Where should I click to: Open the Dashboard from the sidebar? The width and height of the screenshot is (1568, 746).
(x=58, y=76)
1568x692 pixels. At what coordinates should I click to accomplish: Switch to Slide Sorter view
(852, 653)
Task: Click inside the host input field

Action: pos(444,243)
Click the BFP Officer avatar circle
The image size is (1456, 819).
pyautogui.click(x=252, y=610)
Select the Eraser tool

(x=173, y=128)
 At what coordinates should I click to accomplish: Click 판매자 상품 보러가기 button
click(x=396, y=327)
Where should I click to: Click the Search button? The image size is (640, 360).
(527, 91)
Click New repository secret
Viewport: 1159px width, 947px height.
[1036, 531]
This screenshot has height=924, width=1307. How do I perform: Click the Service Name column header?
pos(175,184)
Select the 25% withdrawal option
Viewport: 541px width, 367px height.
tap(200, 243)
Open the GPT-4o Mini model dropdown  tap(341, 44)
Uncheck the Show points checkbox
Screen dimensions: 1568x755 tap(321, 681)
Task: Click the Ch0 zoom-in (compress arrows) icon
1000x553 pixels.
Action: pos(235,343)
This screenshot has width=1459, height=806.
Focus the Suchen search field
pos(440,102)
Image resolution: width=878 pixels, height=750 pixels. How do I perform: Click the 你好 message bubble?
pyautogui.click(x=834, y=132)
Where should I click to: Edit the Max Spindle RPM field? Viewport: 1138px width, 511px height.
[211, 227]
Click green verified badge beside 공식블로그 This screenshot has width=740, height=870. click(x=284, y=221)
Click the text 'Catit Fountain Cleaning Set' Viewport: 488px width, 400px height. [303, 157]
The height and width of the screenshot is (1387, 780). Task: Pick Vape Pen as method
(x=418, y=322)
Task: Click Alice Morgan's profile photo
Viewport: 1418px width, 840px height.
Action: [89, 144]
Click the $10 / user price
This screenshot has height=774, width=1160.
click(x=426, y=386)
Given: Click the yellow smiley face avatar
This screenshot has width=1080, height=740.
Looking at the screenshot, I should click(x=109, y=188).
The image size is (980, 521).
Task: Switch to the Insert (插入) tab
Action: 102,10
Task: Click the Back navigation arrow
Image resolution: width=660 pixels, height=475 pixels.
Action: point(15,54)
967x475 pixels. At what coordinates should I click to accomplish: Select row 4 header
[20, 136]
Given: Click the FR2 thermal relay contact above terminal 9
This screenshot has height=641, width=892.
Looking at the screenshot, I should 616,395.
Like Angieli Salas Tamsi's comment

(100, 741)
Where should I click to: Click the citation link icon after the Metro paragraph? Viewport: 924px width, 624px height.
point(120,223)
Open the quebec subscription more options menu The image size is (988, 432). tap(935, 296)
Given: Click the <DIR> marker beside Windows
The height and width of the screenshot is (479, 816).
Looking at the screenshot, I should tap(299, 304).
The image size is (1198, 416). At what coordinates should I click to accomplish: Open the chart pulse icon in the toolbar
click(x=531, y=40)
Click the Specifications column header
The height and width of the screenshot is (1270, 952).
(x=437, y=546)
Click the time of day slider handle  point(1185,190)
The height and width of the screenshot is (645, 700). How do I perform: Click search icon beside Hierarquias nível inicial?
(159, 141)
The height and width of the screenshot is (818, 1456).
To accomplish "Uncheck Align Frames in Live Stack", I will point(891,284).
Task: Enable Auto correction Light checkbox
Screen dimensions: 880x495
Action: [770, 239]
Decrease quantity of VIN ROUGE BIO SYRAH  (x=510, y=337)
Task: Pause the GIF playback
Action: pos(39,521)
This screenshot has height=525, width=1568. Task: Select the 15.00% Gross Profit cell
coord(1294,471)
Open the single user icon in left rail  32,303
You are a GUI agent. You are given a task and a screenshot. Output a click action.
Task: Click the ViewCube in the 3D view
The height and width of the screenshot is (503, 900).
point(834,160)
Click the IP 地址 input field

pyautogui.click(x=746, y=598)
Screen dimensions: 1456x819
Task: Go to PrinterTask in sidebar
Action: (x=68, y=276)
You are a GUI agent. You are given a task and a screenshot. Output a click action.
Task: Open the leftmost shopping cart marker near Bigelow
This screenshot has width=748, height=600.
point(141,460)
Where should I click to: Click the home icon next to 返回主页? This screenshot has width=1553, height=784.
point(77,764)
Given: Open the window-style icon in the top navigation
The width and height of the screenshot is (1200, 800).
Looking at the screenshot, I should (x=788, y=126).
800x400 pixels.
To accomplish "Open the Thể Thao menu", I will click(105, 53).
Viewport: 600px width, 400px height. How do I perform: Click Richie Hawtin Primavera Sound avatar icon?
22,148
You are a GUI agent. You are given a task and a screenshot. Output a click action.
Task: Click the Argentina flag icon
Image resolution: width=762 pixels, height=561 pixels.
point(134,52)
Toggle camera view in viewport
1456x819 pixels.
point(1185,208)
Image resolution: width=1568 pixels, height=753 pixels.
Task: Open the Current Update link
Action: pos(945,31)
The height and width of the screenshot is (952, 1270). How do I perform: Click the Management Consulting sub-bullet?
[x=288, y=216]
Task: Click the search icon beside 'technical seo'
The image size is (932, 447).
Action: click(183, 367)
^^^^^^^^
Request: Rewrite all of the data above with every instance of "Eraser tool" changed to "Brush tool" and nothing else altered.

Response to the task:
Where should I click to: Open the Dashboard from the sidebar? The width and height of the screenshot is (1568, 746).
(x=58, y=76)
1568x692 pixels. At what coordinates should I click to accomplish: Switch to Slide Sorter view
(852, 653)
Task: Click inside the host input field

Action: pos(444,243)
Click the BFP Officer avatar circle
The image size is (1456, 819).
pyautogui.click(x=252, y=610)
Select the Brush tool

(x=173, y=128)
 At what coordinates should I click to accomplish: Click 판매자 상품 보러가기 button
click(x=396, y=327)
Where should I click to: Click the Search button? The image size is (640, 360).
(527, 91)
Click New repository secret
Viewport: 1159px width, 947px height.
[1036, 531]
This screenshot has height=924, width=1307. How do I perform: Click the Service Name column header?
pos(175,184)
Select the 25% withdrawal option
Viewport: 541px width, 367px height.
tap(200, 243)
Open the GPT-4o Mini model dropdown  tap(341, 44)
Uncheck the Show points checkbox
Screen dimensions: 1568x755 tap(321, 681)
Task: Click the Ch0 zoom-in (compress arrows) icon
1000x553 pixels.
Action: pos(235,343)
This screenshot has width=1459, height=806.
Focus the Suchen search field
pos(440,102)
Image resolution: width=878 pixels, height=750 pixels. How do I perform: Click the 你好 message bubble?
pyautogui.click(x=834, y=132)
Where should I click to: Edit the Max Spindle RPM field? Viewport: 1138px width, 511px height.
[211, 227]
Click green verified badge beside 공식블로그 This screenshot has width=740, height=870. click(x=284, y=221)
Click the text 'Catit Fountain Cleaning Set' Viewport: 488px width, 400px height. [303, 157]
The height and width of the screenshot is (1387, 780). Task: Pick Vape Pen as method
(x=418, y=322)
Task: Click Alice Morgan's profile photo
Viewport: 1418px width, 840px height.
Action: [89, 144]
Click the $10 / user price
This screenshot has height=774, width=1160.
click(x=426, y=386)
Given: Click the yellow smiley face avatar
This screenshot has width=1080, height=740.
Looking at the screenshot, I should click(x=109, y=188).
The image size is (980, 521).
Task: Switch to the Insert (插入) tab
Action: 102,10
Task: Click the Back navigation arrow
Image resolution: width=660 pixels, height=475 pixels.
Action: point(15,54)
967x475 pixels. At what coordinates should I click to accomplish: Select row 4 header
[20, 136]
Given: Click the FR2 thermal relay contact above terminal 9
This screenshot has height=641, width=892.
Looking at the screenshot, I should 616,395.
Like Angieli Salas Tamsi's comment

(100, 741)
Where should I click to: Click the citation link icon after the Metro paragraph? Viewport: 924px width, 624px height.
point(120,223)
Open the quebec subscription more options menu The image size is (988, 432). tap(935, 296)
Given: Click the <DIR> marker beside Windows
The height and width of the screenshot is (479, 816).
Looking at the screenshot, I should tap(299, 304).
The image size is (1198, 416). At what coordinates should I click to accomplish: Open the chart pulse icon in the toolbar
click(x=531, y=40)
Click the Specifications column header
The height and width of the screenshot is (1270, 952).
(x=437, y=546)
Click the time of day slider handle  point(1185,190)
The height and width of the screenshot is (645, 700). How do I perform: Click search icon beside Hierarquias nível inicial?
(159, 141)
The height and width of the screenshot is (818, 1456).
To accomplish "Uncheck Align Frames in Live Stack", I will point(891,284).
Task: Enable Auto correction Light checkbox
Screen dimensions: 880x495
Action: [770, 239]
Decrease quantity of VIN ROUGE BIO SYRAH  (x=510, y=337)
Task: Pause the GIF playback
Action: pos(39,521)
This screenshot has height=525, width=1568. Task: Select the 15.00% Gross Profit cell
coord(1294,471)
Open the single user icon in left rail  32,303
You are a GUI agent. You are given a task and a screenshot. Output a click action.
Task: Click the ViewCube in the 3D view
The height and width of the screenshot is (503, 900).
point(834,160)
Click the IP 地址 input field

pyautogui.click(x=746, y=598)
Screen dimensions: 1456x819
Task: Go to PrinterTask in sidebar
Action: (x=68, y=276)
You are a GUI agent. You are given a task and a screenshot. Output a click action.
Task: Open the leftmost shopping cart marker near Bigelow
This screenshot has width=748, height=600.
point(141,460)
Where should I click to: Click the home icon next to 返回主页? This screenshot has width=1553, height=784.
point(77,764)
Given: Open the window-style icon in the top navigation
The width and height of the screenshot is (1200, 800).
Looking at the screenshot, I should (x=788, y=126).
800x400 pixels.
To accomplish "Open the Thể Thao menu", I will click(105, 53).
Viewport: 600px width, 400px height. How do I perform: Click Richie Hawtin Primavera Sound avatar icon?
22,148
You are a GUI agent. You are given a task and a screenshot. Output a click action.
Task: Click the Argentina flag icon
Image resolution: width=762 pixels, height=561 pixels.
point(134,52)
Toggle camera view in viewport
1456x819 pixels.
point(1185,208)
Image resolution: width=1568 pixels, height=753 pixels.
Task: Open the Current Update link
Action: pos(945,31)
The height and width of the screenshot is (952, 1270). How do I perform: Click the Management Consulting sub-bullet?
[x=288, y=216]
Task: Click the search icon beside 'technical seo'
The image size is (932, 447).
Action: click(183, 367)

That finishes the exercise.